Records excerpted from a collection
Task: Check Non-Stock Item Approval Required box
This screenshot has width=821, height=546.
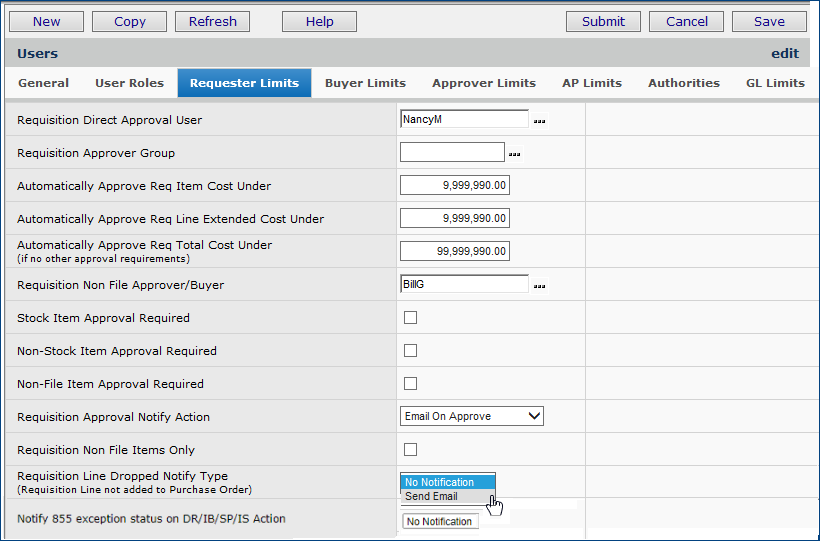Action: click(410, 351)
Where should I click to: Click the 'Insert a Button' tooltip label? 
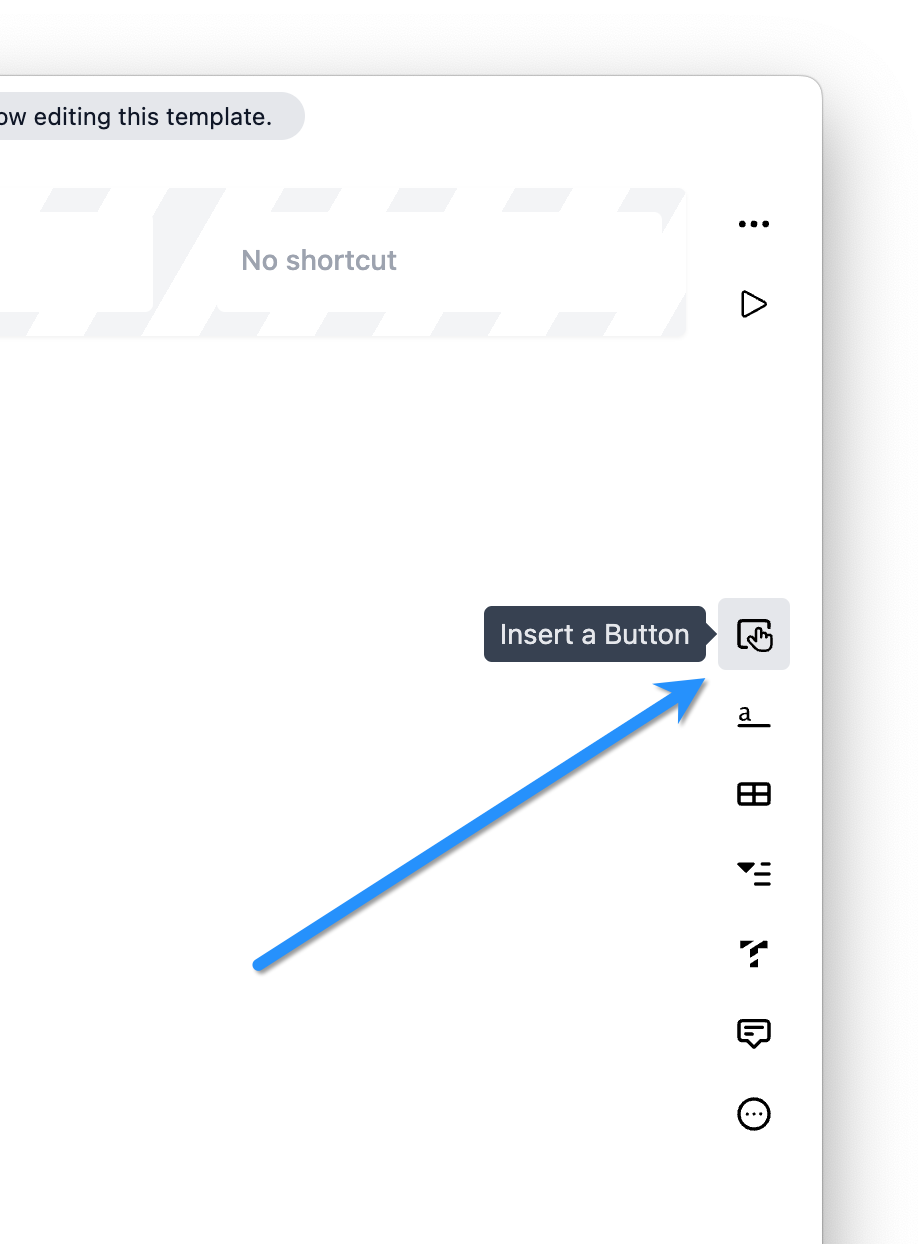click(594, 634)
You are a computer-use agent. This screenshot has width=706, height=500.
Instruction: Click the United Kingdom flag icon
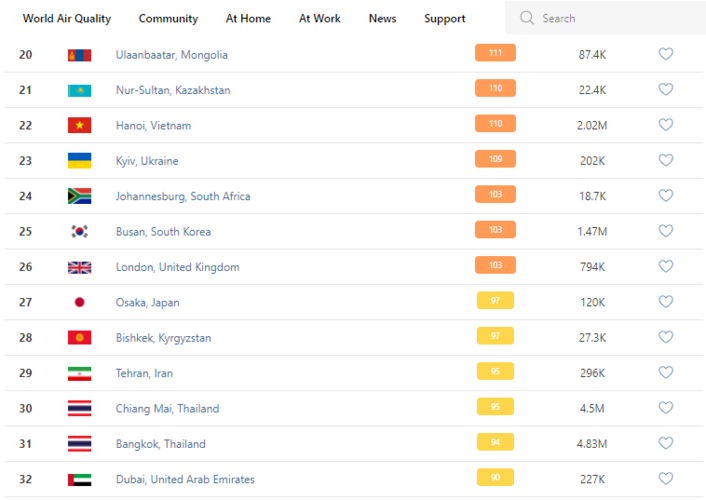(79, 267)
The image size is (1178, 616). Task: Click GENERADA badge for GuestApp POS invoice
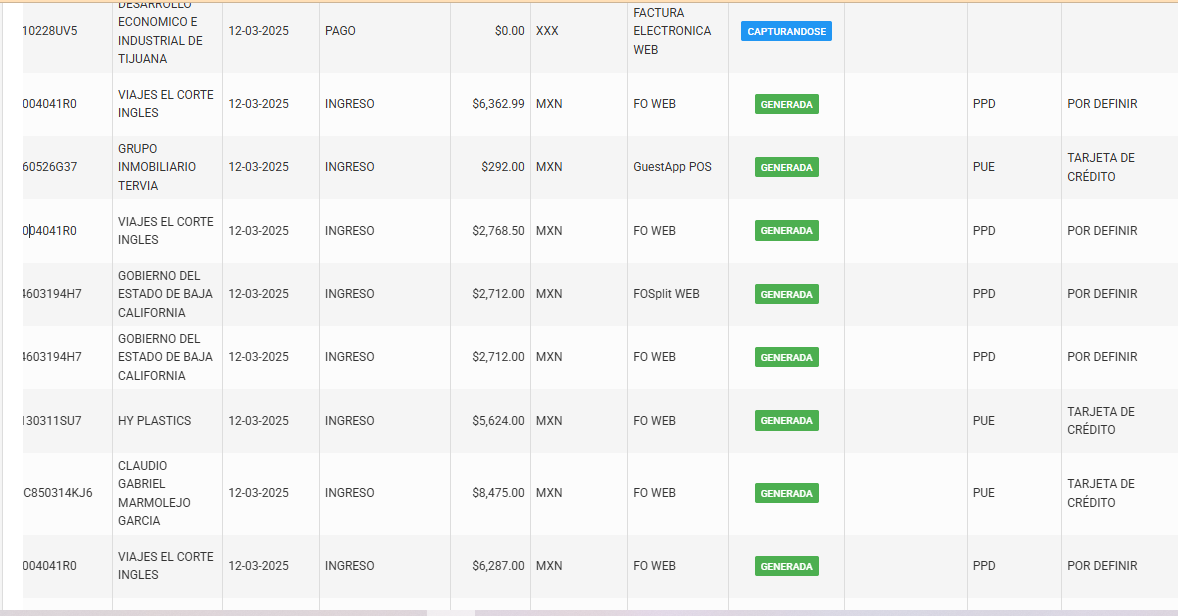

=== EXERCISE BRIEF ===
Give the data above again, exactly and completely. No pictures go in.

=== SOLUTION ===
Task: Check Non-Stock Item Approval Required box
This screenshot has width=821, height=546.
Action: click(410, 351)
Where should I click to: Click the 'Insert a Button' tooltip label? 
click(594, 634)
You are a computer-use agent. This screenshot has width=706, height=500.
Instruction: Click the United Kingdom flag icon
(79, 267)
The image size is (1178, 616). Task: Click GENERADA badge for GuestApp POS invoice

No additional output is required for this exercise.